(Collected data)
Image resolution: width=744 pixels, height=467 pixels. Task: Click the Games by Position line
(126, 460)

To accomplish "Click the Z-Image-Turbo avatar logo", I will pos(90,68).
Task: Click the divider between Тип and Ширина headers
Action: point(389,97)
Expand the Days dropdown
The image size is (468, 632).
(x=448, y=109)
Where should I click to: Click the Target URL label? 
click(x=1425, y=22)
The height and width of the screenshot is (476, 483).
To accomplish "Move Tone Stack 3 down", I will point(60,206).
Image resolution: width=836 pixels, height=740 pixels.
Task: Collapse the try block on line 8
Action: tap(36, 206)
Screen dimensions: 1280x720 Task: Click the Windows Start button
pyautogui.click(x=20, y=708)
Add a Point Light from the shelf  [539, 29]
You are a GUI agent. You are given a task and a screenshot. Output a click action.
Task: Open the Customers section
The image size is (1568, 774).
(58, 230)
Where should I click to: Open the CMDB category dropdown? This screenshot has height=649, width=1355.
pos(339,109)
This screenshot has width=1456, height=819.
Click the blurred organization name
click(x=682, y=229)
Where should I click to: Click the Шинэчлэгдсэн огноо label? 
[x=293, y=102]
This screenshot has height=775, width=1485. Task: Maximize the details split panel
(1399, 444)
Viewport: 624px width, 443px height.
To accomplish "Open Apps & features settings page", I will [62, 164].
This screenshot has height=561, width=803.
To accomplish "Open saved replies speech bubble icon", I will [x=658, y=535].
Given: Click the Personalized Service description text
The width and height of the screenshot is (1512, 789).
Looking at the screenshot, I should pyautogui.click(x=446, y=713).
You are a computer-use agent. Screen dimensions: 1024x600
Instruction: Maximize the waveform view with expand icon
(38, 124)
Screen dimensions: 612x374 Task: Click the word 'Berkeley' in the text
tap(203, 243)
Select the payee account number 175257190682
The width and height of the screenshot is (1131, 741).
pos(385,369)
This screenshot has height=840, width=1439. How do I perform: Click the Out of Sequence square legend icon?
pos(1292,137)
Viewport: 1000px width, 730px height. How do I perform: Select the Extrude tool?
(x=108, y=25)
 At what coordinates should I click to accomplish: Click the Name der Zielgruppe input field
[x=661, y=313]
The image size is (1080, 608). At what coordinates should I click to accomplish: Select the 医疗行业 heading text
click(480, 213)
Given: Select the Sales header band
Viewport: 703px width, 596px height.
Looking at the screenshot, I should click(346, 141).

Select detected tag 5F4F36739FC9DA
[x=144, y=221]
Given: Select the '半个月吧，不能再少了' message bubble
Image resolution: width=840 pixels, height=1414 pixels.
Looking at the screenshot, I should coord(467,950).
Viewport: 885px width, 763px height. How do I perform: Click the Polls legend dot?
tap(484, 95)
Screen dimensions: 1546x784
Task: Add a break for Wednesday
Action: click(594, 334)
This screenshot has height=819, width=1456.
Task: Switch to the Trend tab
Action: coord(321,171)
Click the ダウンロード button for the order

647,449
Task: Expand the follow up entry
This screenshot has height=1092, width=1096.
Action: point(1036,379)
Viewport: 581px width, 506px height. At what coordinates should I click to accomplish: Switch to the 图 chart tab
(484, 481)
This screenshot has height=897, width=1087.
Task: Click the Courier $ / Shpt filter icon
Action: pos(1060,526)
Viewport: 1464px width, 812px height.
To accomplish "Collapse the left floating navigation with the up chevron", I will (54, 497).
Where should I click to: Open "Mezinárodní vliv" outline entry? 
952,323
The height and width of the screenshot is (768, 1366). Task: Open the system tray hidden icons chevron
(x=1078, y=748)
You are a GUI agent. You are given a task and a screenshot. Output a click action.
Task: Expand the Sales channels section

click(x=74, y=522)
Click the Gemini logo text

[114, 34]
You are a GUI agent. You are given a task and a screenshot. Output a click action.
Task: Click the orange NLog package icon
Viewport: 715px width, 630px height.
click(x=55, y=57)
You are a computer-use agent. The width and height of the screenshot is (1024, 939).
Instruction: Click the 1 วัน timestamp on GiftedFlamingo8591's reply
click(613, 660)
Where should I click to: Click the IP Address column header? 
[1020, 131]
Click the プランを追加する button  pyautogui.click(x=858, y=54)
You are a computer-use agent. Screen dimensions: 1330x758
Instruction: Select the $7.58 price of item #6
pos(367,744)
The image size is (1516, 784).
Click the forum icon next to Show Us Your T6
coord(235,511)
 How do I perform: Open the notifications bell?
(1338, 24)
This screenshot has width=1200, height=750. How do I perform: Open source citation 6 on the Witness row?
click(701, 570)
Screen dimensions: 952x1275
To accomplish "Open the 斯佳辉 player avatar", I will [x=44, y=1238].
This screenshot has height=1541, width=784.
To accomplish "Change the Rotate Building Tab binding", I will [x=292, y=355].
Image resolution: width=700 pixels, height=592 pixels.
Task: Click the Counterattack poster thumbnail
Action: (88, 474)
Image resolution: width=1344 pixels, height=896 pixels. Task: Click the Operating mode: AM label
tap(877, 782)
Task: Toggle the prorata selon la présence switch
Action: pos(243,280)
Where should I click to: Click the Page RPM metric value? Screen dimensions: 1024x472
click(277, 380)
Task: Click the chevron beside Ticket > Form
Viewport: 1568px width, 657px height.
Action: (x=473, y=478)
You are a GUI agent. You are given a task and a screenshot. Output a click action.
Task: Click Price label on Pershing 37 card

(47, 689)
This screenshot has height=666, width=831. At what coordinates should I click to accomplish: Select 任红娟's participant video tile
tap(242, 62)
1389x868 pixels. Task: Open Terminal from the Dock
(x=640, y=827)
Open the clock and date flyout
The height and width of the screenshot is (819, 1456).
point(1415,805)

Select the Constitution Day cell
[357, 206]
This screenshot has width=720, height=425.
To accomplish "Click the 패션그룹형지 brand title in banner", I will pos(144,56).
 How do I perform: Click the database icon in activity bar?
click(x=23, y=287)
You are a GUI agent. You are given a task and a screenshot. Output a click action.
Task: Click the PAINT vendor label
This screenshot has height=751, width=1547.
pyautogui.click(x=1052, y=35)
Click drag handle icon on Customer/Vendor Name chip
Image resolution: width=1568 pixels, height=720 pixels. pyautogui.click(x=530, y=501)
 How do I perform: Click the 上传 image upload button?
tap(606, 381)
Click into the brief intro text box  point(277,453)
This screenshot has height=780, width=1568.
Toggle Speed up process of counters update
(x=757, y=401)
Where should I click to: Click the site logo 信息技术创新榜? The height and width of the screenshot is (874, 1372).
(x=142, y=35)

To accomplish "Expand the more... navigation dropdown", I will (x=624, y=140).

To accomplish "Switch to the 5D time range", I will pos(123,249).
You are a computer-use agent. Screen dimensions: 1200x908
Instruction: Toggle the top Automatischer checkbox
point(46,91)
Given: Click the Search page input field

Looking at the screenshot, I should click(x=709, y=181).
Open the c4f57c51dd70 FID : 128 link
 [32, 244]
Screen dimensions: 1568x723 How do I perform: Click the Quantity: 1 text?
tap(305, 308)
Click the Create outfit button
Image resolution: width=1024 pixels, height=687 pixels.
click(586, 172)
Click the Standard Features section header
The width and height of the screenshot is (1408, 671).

• [TASK PROMPT]:
Copy the lines of the records between the line containing "Where should I click to: Click the site" and the line containing "I will pos(123,249).", inclusive, reproducing them without any change.

• [OUTPUT BELOW]:
Where should I click to: Click the site logo 信息技术创新榜? The height and width of the screenshot is (874, 1372).
(x=142, y=35)

To accomplish "Expand the more... navigation dropdown", I will (x=624, y=140).

To accomplish "Switch to the 5D time range", I will pos(123,249).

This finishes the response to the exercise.